Elas estão presentes porque, de forma incomum no cinema infantil, o envelhecimento, a morte e a saudade de quem se foi estruturam a história de um menino encantado com as proezas de um explorador. Quando se torna adulto, no entanto, o sonho de levar uma vida aventureira como a de seu ídolo dá lugar a compromissos e obrigações da sobrevivência.
Por mais convencional que seja a rotina de alguém, sempre há tempo para acertar dívidas com os desejos do passado, sugere o filme. Assim, o menino terá a oportunidade, já na velhice, de se aproximar bem mais do que imagina, por sinal dos planos mirabolantes que traçou quando jovem, sob a inspiração do tal explorador.
Há algo do intrépido Phileas Fogg (David Niven) de A Volta ao Mundo em 80 Dias (1956) em Carl Fredricksen, o velhinho de Up. Por sua vez, o espírito de Passepartout (Cantinflas), assistente de Fogg, é revivido em parte pelo menino Russell, atrapalhado escudeiro de Fredricksen em sua jornada.
Mas, como nem mesmo os personagens de Jules Verne (autor do romance que inspirou Volta ao Mundo) poderiam imaginar, Fredricksen leva a própria casa na bagagem. A materialização dessa fantasia lembra O Castelo Animado (2004), de Miyazaki, também baseado no princípio da mobilidade surreal de um imóvel.
Outra coluna vertebral da história, relacionada à figura do explorador, vem do romance O Mundo Perdido (1912), de Arthur Conan Doyle, sobre um professor desafiado por um colega a provar sua tese de que uma região da Amazônia ainda abrigaria seres pré-históricos.
Primeiro filme de animação a abrir (em versão 3D) o Festival de Cannes, Up não é propriamente infantil. O conceito que o orienta é o de "filme para a família", muito bem trabalhado pela produtora Pixar antes mesmo de sua incorporação pelo grupo Disney, sempre empenhado na formatação de produtos para consumo simultâneo de crianças e adultos.
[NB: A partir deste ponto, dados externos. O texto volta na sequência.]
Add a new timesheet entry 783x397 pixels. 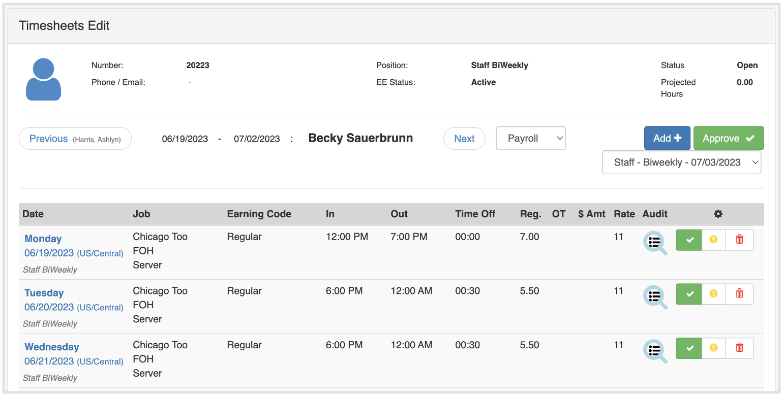(667, 138)
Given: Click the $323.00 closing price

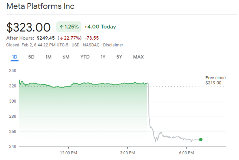Looking at the screenshot, I should [x=29, y=27].
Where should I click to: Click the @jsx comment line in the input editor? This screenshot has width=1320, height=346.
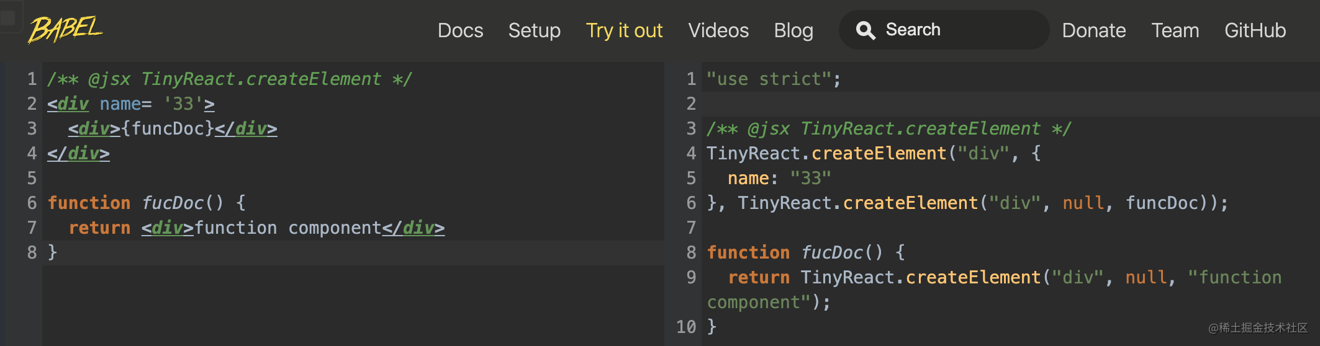(230, 79)
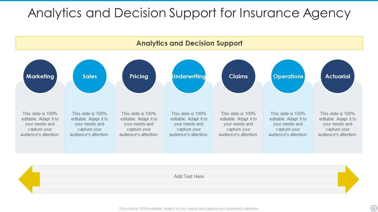Click the slide number 4 badge

(374, 208)
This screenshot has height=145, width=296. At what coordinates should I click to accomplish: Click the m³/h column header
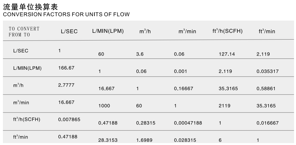[145, 31]
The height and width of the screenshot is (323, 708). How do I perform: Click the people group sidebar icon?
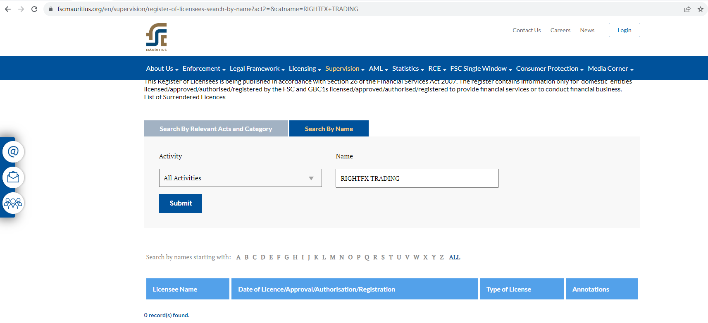[13, 203]
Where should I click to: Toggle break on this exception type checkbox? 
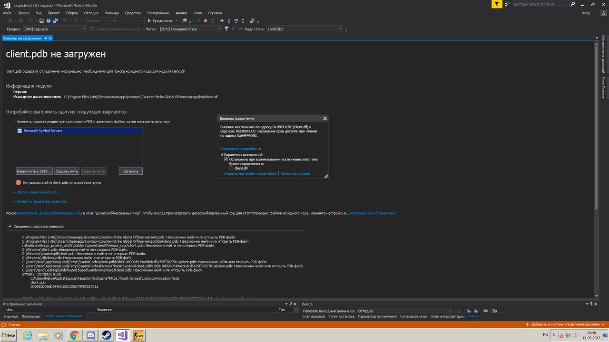point(226,160)
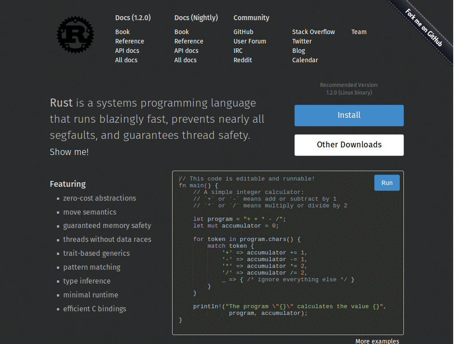Image resolution: width=459 pixels, height=344 pixels.
Task: Open the IRC community link
Action: (x=238, y=51)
Aqui, a habitual excelência da Pixar em animação digital é coordenada pelos diretores e roteiristas Pete Docter (diretor de Monstros S.A. e argumentista de Wall-E) e Bob Peterson (roteirista de Procurando Nemo), com a colaboração no argumento de Thomas McCarthy, diretor de O Agente da Estação (2003).
As lágrimas que o menino da pré-estreia avisou que derramaria, sem culpa, a partir de hoje talvez venham com mais intensidade dos adultos da sala.